● **Try it**: Set down the entries once more exactly as they were written.

════════

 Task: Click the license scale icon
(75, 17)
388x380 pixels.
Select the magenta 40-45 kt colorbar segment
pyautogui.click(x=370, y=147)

════════

● **Solution to the problem**:
 Task: Click the license scale icon
(75, 17)
388x380 pixels.
Select the magenta 40-45 kt colorbar segment
pyautogui.click(x=370, y=147)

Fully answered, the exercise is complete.